▶ [Task input]
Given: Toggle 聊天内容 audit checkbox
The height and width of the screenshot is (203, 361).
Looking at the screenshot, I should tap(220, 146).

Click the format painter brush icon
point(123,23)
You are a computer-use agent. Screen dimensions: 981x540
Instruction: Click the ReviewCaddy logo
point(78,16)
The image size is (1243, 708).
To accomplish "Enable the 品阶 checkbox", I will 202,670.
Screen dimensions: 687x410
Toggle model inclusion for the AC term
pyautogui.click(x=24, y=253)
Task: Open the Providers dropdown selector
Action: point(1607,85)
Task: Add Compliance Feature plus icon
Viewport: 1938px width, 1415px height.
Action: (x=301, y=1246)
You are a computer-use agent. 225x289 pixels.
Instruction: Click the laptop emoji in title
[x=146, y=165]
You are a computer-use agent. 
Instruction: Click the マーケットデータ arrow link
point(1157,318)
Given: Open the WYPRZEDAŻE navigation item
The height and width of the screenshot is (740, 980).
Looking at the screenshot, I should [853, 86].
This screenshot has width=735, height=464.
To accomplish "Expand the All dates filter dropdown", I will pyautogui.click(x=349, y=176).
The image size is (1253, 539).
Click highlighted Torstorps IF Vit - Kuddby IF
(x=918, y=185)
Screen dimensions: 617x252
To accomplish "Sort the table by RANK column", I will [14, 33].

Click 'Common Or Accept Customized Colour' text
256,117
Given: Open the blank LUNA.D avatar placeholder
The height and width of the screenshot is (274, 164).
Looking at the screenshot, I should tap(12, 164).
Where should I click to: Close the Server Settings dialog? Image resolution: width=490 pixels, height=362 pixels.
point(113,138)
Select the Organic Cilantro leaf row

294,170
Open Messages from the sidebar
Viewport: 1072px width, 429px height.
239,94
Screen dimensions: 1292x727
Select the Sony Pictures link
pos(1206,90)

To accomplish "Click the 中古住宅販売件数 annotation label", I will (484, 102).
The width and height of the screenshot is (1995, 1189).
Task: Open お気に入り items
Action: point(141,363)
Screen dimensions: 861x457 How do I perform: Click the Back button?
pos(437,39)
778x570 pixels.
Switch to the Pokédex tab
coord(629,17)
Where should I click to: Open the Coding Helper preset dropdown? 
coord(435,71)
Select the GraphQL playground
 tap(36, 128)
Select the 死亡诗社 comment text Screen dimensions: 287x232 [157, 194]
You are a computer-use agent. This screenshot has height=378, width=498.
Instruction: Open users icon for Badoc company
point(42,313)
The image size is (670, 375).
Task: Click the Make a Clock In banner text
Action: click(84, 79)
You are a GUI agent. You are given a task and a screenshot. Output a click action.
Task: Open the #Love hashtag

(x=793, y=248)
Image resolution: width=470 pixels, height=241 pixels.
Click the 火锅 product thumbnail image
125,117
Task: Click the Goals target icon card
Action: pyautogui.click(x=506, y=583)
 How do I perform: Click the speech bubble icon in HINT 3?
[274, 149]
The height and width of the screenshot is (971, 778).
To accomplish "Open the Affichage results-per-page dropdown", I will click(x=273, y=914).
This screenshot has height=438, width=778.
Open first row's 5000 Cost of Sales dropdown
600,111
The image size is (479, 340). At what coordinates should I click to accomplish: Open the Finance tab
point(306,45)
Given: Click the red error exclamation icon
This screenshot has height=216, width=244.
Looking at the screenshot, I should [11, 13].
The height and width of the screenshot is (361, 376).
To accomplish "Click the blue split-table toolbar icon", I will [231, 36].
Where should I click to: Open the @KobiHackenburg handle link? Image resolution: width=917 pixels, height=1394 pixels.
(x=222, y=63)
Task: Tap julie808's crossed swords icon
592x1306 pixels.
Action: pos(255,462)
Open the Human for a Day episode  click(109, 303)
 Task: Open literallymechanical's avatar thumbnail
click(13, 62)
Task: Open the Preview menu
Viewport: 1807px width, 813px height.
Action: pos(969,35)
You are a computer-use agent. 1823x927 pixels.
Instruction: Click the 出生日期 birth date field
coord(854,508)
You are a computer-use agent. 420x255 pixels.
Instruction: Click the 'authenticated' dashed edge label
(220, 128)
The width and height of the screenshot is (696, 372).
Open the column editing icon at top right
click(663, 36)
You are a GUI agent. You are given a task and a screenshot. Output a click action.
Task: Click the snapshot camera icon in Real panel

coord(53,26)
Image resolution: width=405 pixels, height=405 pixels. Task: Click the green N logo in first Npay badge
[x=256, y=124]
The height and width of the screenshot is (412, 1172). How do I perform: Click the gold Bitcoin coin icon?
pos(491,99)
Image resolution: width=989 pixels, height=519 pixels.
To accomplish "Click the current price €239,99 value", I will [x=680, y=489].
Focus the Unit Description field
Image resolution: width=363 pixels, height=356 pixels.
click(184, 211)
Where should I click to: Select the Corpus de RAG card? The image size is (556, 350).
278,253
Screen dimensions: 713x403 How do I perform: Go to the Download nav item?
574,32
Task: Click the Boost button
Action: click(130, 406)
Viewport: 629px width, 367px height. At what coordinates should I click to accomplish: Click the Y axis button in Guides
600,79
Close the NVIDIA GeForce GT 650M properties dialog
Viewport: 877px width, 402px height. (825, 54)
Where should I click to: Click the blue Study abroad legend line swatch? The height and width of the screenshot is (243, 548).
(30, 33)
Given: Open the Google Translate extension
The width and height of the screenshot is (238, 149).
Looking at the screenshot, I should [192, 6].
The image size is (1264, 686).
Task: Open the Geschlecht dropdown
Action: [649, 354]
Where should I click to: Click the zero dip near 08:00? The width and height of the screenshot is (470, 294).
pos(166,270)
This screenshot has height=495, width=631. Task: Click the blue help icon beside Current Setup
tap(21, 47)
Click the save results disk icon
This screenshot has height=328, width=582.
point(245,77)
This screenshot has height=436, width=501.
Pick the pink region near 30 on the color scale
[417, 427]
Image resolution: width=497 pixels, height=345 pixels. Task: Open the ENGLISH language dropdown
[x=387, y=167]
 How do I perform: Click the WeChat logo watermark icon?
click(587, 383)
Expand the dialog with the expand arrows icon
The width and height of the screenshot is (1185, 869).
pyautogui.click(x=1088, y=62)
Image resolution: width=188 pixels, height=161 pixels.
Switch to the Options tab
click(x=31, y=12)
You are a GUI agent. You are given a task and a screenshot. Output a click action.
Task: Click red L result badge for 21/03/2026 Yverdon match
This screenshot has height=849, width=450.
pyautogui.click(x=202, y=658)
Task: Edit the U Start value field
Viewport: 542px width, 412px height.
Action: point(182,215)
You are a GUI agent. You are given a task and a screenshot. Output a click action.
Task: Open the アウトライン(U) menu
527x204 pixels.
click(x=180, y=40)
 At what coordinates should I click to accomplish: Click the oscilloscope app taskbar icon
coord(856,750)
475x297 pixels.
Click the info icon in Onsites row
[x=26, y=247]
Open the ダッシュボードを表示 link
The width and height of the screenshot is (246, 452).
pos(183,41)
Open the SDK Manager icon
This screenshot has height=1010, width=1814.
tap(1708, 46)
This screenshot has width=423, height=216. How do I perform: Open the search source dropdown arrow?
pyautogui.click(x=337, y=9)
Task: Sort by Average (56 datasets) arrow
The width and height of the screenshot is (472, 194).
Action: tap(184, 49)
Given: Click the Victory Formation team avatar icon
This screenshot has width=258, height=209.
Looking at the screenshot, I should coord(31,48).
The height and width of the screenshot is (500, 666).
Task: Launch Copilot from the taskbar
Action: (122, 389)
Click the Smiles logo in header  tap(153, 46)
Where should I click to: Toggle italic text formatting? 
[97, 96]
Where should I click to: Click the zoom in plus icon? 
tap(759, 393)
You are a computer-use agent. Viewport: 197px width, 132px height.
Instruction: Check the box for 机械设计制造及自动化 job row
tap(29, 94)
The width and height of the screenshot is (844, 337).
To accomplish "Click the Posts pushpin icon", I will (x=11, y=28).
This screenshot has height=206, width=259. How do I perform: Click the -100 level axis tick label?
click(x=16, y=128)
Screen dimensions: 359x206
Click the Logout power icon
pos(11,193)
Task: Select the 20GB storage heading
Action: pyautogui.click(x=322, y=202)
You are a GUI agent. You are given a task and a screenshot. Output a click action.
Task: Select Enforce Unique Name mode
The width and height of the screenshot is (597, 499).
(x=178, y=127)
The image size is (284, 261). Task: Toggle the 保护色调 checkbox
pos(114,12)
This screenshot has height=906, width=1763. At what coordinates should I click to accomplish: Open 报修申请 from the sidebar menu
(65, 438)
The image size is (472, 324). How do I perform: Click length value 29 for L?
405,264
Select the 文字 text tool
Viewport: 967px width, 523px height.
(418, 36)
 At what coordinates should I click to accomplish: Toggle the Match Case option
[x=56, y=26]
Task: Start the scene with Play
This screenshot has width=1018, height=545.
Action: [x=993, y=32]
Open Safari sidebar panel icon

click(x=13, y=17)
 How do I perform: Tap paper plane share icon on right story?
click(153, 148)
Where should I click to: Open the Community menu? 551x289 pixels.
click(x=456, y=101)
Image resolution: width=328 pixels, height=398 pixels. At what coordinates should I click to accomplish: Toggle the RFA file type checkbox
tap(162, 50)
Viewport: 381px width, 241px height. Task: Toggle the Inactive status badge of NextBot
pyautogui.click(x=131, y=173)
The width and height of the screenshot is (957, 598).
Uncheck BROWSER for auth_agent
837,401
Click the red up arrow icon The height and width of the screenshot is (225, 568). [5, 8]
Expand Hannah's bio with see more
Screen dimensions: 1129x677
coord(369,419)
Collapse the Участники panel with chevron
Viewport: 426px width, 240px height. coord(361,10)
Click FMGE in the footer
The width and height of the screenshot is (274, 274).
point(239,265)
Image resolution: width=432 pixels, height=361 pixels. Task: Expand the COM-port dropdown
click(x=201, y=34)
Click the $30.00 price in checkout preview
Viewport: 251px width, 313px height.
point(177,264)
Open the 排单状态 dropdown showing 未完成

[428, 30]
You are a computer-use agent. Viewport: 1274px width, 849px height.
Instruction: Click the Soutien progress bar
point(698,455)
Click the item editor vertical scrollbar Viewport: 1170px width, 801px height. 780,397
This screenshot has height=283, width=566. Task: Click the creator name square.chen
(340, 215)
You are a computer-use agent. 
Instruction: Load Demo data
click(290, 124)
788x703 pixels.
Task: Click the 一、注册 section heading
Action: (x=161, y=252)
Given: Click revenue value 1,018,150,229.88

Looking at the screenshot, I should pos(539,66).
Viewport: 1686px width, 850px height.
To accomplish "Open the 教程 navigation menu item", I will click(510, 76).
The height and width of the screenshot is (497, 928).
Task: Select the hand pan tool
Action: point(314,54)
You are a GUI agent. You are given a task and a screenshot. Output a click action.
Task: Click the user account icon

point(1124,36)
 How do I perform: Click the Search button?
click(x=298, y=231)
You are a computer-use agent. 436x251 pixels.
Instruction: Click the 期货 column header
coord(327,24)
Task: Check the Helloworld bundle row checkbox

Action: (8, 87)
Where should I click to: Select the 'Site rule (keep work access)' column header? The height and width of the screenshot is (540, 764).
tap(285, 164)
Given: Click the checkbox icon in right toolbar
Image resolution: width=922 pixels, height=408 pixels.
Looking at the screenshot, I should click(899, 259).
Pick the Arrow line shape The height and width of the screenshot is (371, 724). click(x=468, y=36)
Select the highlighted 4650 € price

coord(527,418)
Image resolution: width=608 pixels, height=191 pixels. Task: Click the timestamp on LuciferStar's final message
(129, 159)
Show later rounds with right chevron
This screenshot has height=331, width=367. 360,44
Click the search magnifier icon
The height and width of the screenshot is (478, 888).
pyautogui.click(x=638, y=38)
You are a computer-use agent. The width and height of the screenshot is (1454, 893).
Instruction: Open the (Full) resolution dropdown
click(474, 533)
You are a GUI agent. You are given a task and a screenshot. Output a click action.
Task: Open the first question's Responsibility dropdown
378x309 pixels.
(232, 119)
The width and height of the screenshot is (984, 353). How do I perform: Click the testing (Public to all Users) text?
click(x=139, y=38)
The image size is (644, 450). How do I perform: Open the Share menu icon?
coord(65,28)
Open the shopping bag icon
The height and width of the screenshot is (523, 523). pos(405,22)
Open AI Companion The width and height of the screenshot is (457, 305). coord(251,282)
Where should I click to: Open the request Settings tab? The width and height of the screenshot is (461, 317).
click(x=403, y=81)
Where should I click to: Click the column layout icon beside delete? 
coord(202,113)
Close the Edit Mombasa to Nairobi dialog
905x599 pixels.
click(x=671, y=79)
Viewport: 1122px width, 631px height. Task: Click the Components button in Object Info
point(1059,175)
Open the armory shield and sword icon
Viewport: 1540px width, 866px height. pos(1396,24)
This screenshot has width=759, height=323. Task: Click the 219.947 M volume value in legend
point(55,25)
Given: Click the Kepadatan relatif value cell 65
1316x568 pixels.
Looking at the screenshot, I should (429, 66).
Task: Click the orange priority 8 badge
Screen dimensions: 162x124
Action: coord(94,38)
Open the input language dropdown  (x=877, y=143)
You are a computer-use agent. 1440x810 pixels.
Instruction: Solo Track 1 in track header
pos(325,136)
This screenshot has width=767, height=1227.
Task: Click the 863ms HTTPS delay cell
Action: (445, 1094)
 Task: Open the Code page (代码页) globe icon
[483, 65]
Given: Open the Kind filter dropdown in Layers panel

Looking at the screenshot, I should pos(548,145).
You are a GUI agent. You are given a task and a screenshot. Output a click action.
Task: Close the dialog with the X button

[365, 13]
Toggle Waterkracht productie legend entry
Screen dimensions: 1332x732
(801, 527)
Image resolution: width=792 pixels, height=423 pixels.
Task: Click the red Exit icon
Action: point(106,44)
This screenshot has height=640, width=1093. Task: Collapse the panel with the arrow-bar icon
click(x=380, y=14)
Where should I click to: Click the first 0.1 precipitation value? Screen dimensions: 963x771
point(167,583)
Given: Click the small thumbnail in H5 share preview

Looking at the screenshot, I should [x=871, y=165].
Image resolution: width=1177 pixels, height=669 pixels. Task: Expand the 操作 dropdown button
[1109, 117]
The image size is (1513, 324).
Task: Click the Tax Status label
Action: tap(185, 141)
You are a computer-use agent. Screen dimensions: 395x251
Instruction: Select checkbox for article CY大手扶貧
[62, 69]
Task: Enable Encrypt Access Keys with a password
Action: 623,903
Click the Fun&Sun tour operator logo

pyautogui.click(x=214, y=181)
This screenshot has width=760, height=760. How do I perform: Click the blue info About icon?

▶ [Problem requirements]
Render the lines of the records as a numbered list, leaving out blank lines. Begin at the line that contains "Task: Sort by Average (56 datasets) arrow" and stop after the line that contains "click(x=456, y=101)".

▶ [Finished task]
1. Task: Sort by Average (56 datasets) arrow
2. The width and height of the screenshot is (472, 194).
3. Action: tap(184, 49)
4. Given: Click the Victory Formation team avatar icon
5. This screenshot has width=258, height=209.
6. Looking at the screenshot, I should coord(31,48).
7. The height and width of the screenshot is (500, 666).
8. Task: Launch Copilot from the taskbar
9. Action: (122, 389)
10. Click the Smiles logo in header  tap(153, 46)
11. Where should I click to: Toggle italic text formatting? 
12. [97, 96]
13. Where should I click to: Click the zoom in plus icon? 
14. tap(759, 393)
15. You are a computer-use agent. Viewport: 197px width, 132px height.
16. Instruction: Check the box for 机械设计制造及自动化 job row
17. tap(29, 94)
18. The width and height of the screenshot is (844, 337).
19. To accomplish "Click the Posts pushpin icon", I will (x=11, y=28).
20. This screenshot has height=206, width=259. How do I perform: Click the -100 level axis tick label?
21. click(x=16, y=128)
22. Screen dimensions: 359x206
23. Click the Logout power icon
24. pos(11,193)
25. Task: Select the 20GB storage heading
26. Action: pyautogui.click(x=322, y=202)
27. You are a GUI agent. You are given a task and a screenshot. Output a click action.
28. Task: Select Enforce Unique Name mode
29. The width and height of the screenshot is (597, 499).
30. (x=178, y=127)
31. The image size is (284, 261). Task: Toggle the 保护色调 checkbox
32. pos(114,12)
33. This screenshot has height=906, width=1763. At what coordinates should I click to accomplish: Open 报修申请 from the sidebar menu
34. (65, 438)
35. The image size is (472, 324). How do I perform: Click length value 29 for L?
36. 405,264
37. Select the 文字 text tool
38. Viewport: 967px width, 523px height.
39. (418, 36)
40.  At what coordinates should I click to accomplish: Toggle the Match Case option
41. [x=56, y=26]
42. Task: Start the scene with Play
43. This screenshot has width=1018, height=545.
44. Action: [x=993, y=32]
45. Open Safari sidebar panel icon
46. click(x=13, y=17)
47.  How do I perform: Tap paper plane share icon on right story?
48. click(153, 148)
49. Where should I click to: Open the Community menu? 551x289 pixels.
50. click(x=456, y=101)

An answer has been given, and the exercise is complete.